(Description of the task): Which lines in the data below contain the word "icon"? Copy each of them.

(Raw data):
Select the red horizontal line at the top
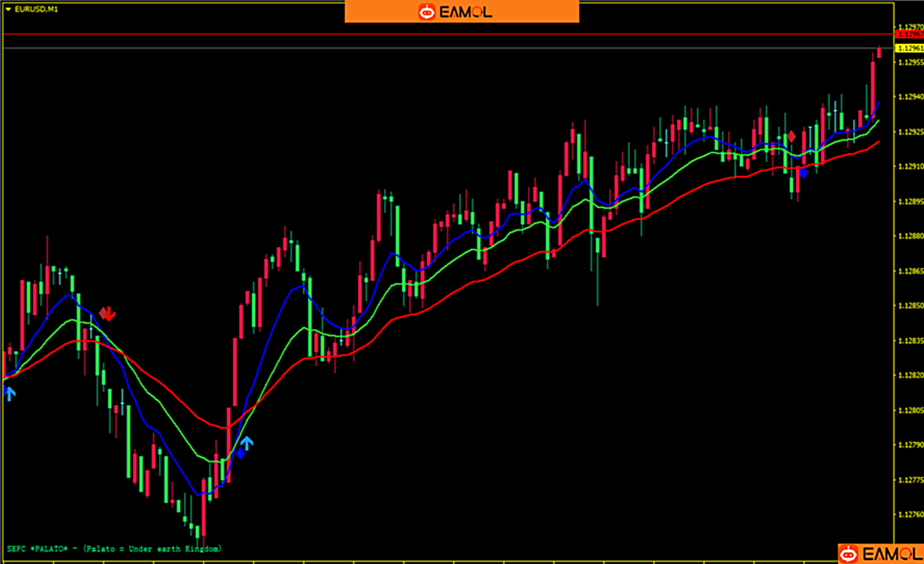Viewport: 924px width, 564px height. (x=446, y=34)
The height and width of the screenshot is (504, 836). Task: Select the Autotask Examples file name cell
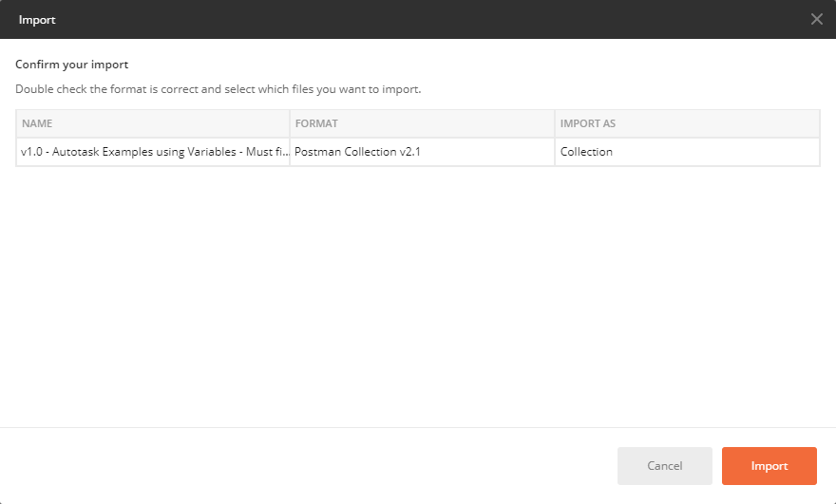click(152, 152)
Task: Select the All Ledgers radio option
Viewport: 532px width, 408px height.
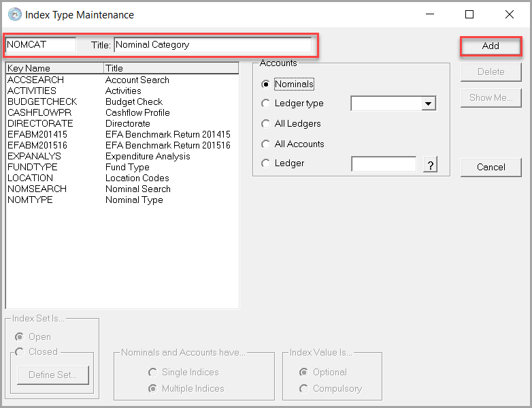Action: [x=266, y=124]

--

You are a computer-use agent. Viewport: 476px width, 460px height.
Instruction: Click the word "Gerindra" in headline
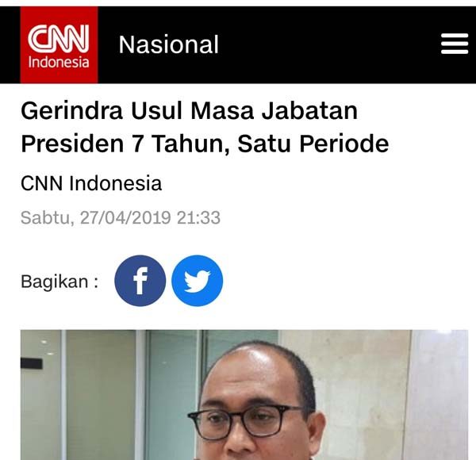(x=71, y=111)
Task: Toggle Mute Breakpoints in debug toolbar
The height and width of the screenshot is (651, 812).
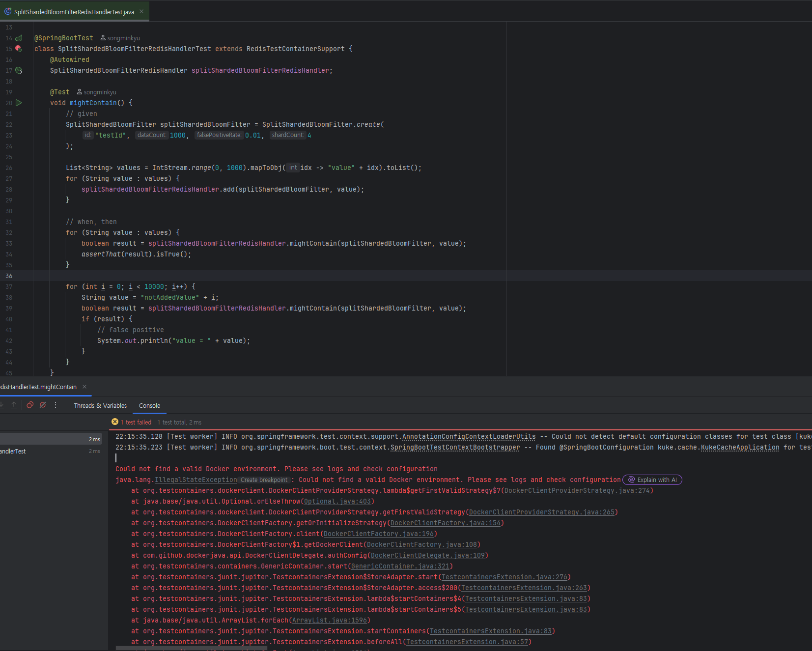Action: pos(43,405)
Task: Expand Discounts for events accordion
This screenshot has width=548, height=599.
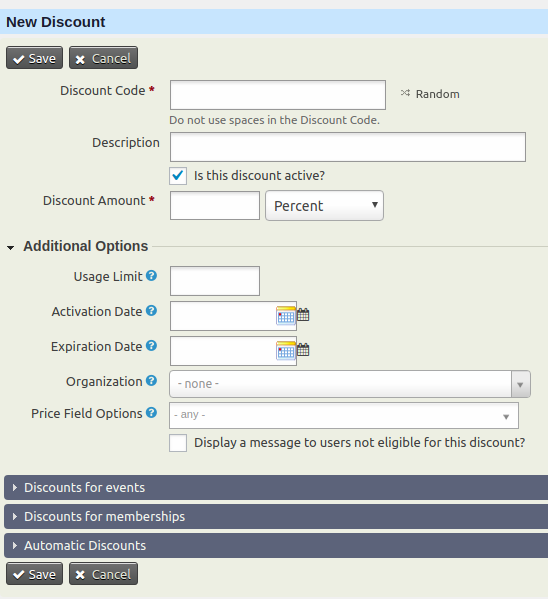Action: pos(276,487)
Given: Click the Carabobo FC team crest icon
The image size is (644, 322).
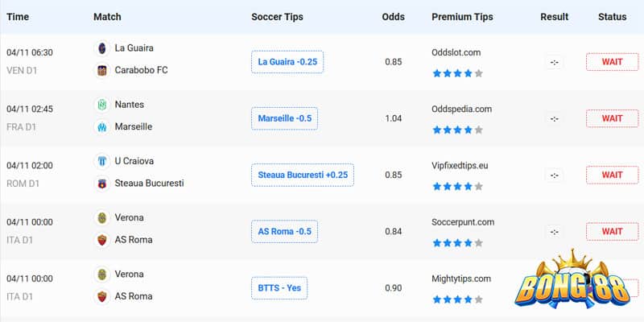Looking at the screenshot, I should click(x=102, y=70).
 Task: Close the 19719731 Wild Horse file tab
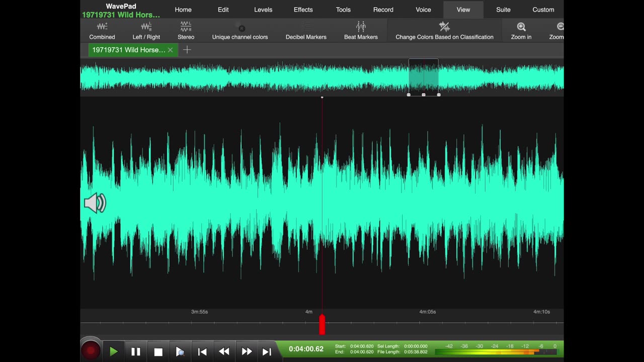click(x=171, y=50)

==

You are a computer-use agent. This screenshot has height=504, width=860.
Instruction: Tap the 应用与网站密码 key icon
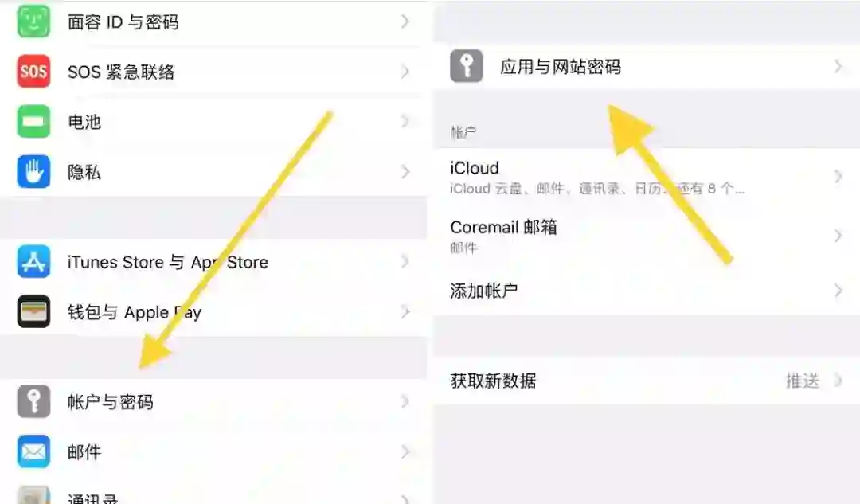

(Answer to the exercise):
Given: Click the Carabobo FC team crest icon
Instruction: Tap the 应用与网站密码 key icon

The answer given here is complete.